╭─ DOCUMENT PASSAGE
You should probably prefix this with powerpc_ or rs6000_ as well.
The existing code is not very consistent in this.

> +  [(use (match_operand:DI 0 "gpc_reg_operand" ""))]
> +  ""
> +  "
> +{
> +  if (TARGET_POWERPC64)
> +    emit_insn (gen_get_timebase_ppc64 (operands[0]));
> +  else if (TARGET_POWERPC)
> +    emit_insn (gen_get_timebase_ppc32 (operands[0]));
> +  else
> +    FAIL;
> +  DONE;
> +}")

TARGET_POWERPC is always true.

> +(define_insn "get_timebase_ppc32"
> +  [(set (match_operand:DI 0 "gpc_reg_operand" "=r")
> +        (unspec_volatile:DI [(const_int 0)] UNSPECV_GETTB))
> +   (clobber (match_scratch:SI 1 "=r"))]
> +  "TARGET_POWERPC && !TARGET_POWERPC64"
> +{
> +    return "mftbu %0\;"
> +	   "mftb %L0\;"
> +	   "mftbu %1\;"
> +	   "cmpw %0,%1\;"
> +	   "bne- $-16";
> +})

This only works for WORDS_BIG_ENDIAN.

You should say you clobber CR0 here I think; actually, allow any CRn
instead.

Does mftb work on all supported assemblers?  The machine instruction
is phased out, but some assemblers translate it to mfspr.

> +(define_insn "get_timebase_ppc64"
> +  [(set (match_operand:DI 0 "gpc_reg_operand" "=r")
> +        (unspec_volatile:DI [(const_int 0)] UNSPECV_GETTB))]
> +  "TARGET_POWERPC64"
> +{
> +    return "mfspr %0, 268";
> +})

POWER3 needs mftb.
╰─
▶ [WHAT THE TASK ASKS]
Rewrite the patch review starting with "You should say" and going on through "it to mfspr.", putting "deprecated" in place of "phased out".
╭─ LISTING
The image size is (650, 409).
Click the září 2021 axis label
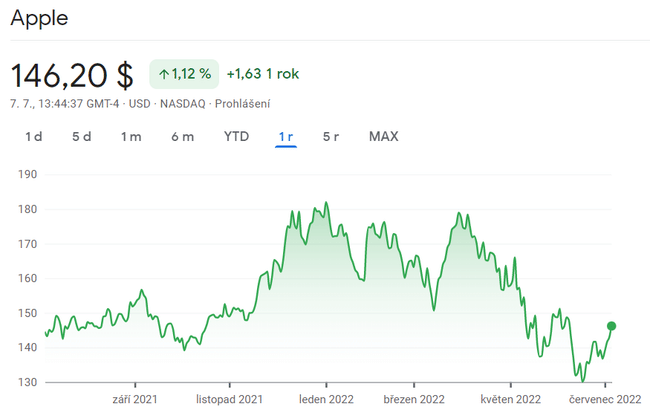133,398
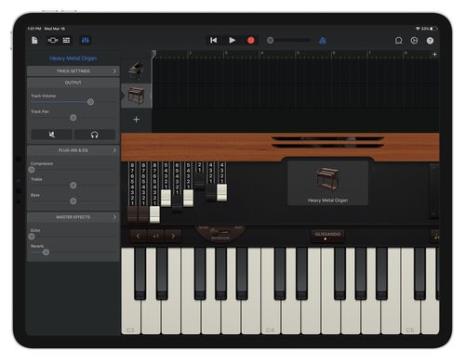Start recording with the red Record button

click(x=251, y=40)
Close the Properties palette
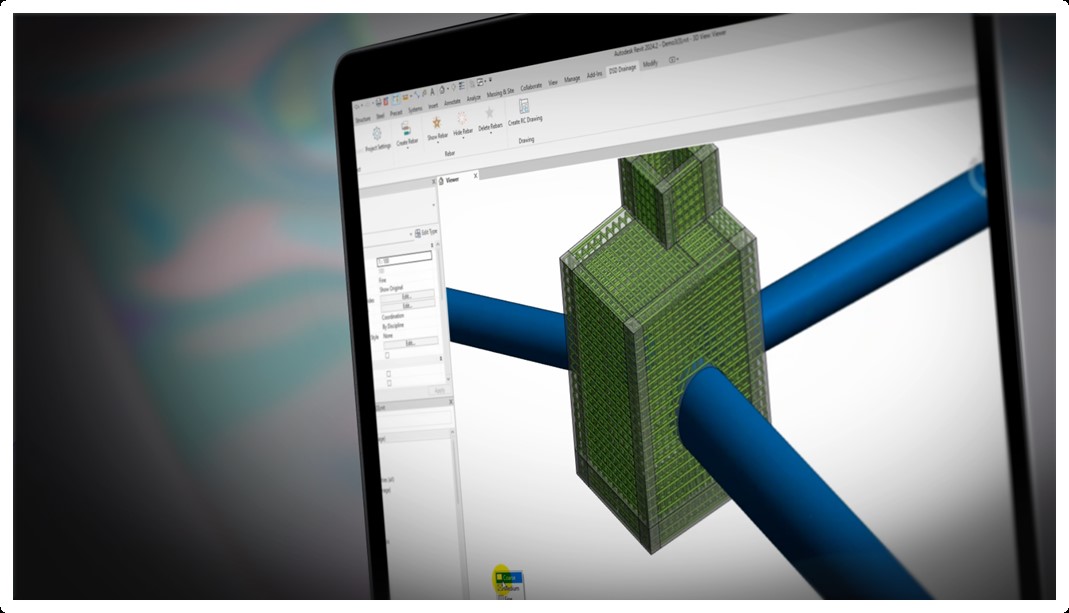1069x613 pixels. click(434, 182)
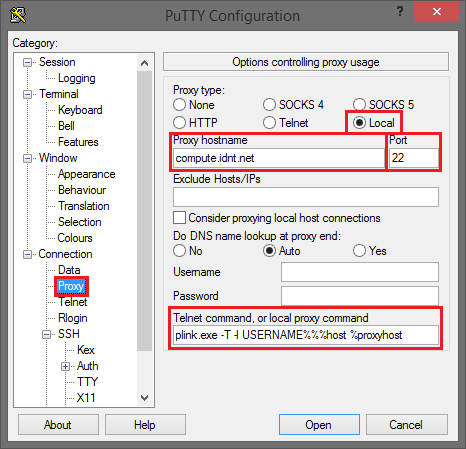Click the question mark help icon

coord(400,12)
╰─
╭─ LISTING
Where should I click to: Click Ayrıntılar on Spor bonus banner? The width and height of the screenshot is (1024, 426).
╰─
▶ [RESPONSE BELOW]
You should say you clobber CR0 here I think; actually, allow any CRn
instead.

Does mftb work on all supported assemblers?  The machine instruction
is deprecated, but some assemblers translate it to mfspr.